With the opening up of the Armenian economy to the rest of the world and the suppression of the Armenian church under Communist rule, the new generation was no longer interested in the art.

The neglect was such that the producer Vardan Hovhannisyan who grew up enjoying these performances set out to discover that there were only two masters of the tradition left, both old and both equally fearing the death of their art.

They were also old rivals but in order to preserve tightrope dancing, they shelve their differences and go about educating a young boy who is perhaps the last one in Armenia to learn and perform atop the rope.

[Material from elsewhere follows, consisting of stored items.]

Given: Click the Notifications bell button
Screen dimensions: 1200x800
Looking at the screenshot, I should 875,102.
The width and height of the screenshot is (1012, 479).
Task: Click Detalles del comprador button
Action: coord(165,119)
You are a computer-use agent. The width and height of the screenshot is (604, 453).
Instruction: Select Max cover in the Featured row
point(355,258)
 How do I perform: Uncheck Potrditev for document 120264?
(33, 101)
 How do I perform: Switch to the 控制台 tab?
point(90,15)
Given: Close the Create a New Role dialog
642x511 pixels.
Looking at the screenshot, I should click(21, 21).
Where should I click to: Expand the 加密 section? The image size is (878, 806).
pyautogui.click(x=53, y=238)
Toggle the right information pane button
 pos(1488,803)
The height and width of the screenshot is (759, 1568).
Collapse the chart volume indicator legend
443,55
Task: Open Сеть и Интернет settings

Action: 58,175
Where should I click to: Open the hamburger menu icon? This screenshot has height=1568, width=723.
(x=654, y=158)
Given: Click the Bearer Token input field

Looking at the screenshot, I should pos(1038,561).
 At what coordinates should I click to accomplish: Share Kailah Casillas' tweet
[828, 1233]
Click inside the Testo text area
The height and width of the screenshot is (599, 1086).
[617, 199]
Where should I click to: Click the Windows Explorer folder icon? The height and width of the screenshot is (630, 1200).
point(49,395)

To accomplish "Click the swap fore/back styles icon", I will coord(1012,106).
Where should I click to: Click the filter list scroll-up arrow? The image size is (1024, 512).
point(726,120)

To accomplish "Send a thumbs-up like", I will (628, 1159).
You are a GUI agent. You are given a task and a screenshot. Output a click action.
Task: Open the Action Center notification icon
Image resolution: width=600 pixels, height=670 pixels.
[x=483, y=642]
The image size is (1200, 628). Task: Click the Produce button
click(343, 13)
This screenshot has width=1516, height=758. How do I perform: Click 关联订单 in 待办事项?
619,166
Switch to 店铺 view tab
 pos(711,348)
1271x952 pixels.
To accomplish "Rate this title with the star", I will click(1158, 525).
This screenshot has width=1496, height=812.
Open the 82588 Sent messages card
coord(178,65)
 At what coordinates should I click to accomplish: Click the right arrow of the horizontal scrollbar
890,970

This conflict of the ancient and the modern is reflective of the dilemma that several countries in the Caucasus face today.

Separation from the USSR and growing westernisation of their lives have contributed in part to this.

However, equally there is a growing need to reassert themselves in terms of their identity.

What Armenians under the Ottomans and the Kurds under Saddam Hussein asked for and were punished was for a greater freedom to practice their traditions and speak their language.

Under the "Bloody Sultan", Sultan Hamid, there was a campaign to remove Armenia from everybody's consciousness.

Such was the repression, that the press was banned from using the word 'Armenia' or any references to the people in any of their reports.

Modern day Turkey is no different.

One cannot talk about Kurds or rights for the Kurdish people on any street corner in Ankara today.

Any mention of self-determination for the Kurdish people is reason enough to land you in jail.

Stirrings for democracy in the Kurdistan region of northern Iraq was reason enough for Saddam Hussein to use his chemical weapons on them in the infamous Anfal campaign.

His hatred was no different to the Ottoman sultan's paranoia.

What these ethnic cleansings and the genocide prove are that ideologies that seek to consolidate often trump nationalistic ideals of minorities.

Saddam Hussein was fascinated by the idea of a pan-Arab nation which would have Baghdad as the seat of power while the Ottoman Sultan likewise was keen to expand his declining empire.

In recent memory, former Libyan leader Muammar Gaddafi fancied himself as the "King of African kings" and sought to establish a United States of Africa.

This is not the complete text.